It is useful to breakdown developments in wage costs in terms of changes in employment and average wages, since the changes in these two components were in opposite directions. Employment declined in all sectors of the economy in 1993, except for construction and hotels and restaurants. For the enterprise sector as a whole, employment fell by about 7 percent. Significantly, in every sector, loss-making firms shed more labor than profit-making firms or increased employment by less. However, at the intersectoral level, there was no significant relationship between change in employment and profitability. Generally, we would expect labor intensive sectors to lead the way in labor shedding, but there was no evidence of this in the Czech enterprise sector.

The favorable impact of lower employment was more than offset by sharply higher average wages. Average nominal wages in the enterprise sector increased by 24 percent in 1993, compared with increases of 21 percent and 16 percent, respectively, in consumer prices and the GDP deflator. Wages moved briskly in both profit-making and loss-making firms. For the enterprise sector as a whole, growth of average nominal wages in these two groups were about the same. In a number of sectors, wage growth in loss-making enterprises was higher than in profit-making firms: these include agriculture, nonmetallic mineral products, electrical equipment, transport equipment, and utilities. At the intersectoral level, there was no significant relationship between wage growth--of both nominal wages and real product wages--and profitability.

★ ★ ★ ★

According to the text on Czech enterprise wage costs, by what percentage did average nominal wages in the enterprise sector rise in 1993?

§ SOURCE MATERIAL

★ ★ ★ ★

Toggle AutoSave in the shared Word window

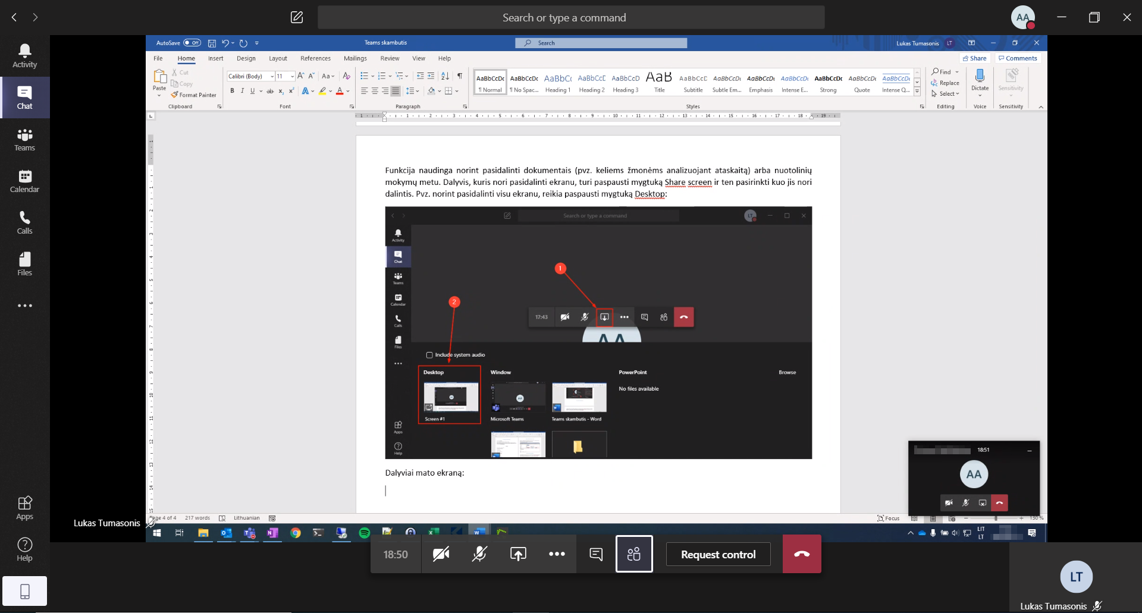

★ ★ ★ ★

§ WRITTEN RESPONSE
24 percent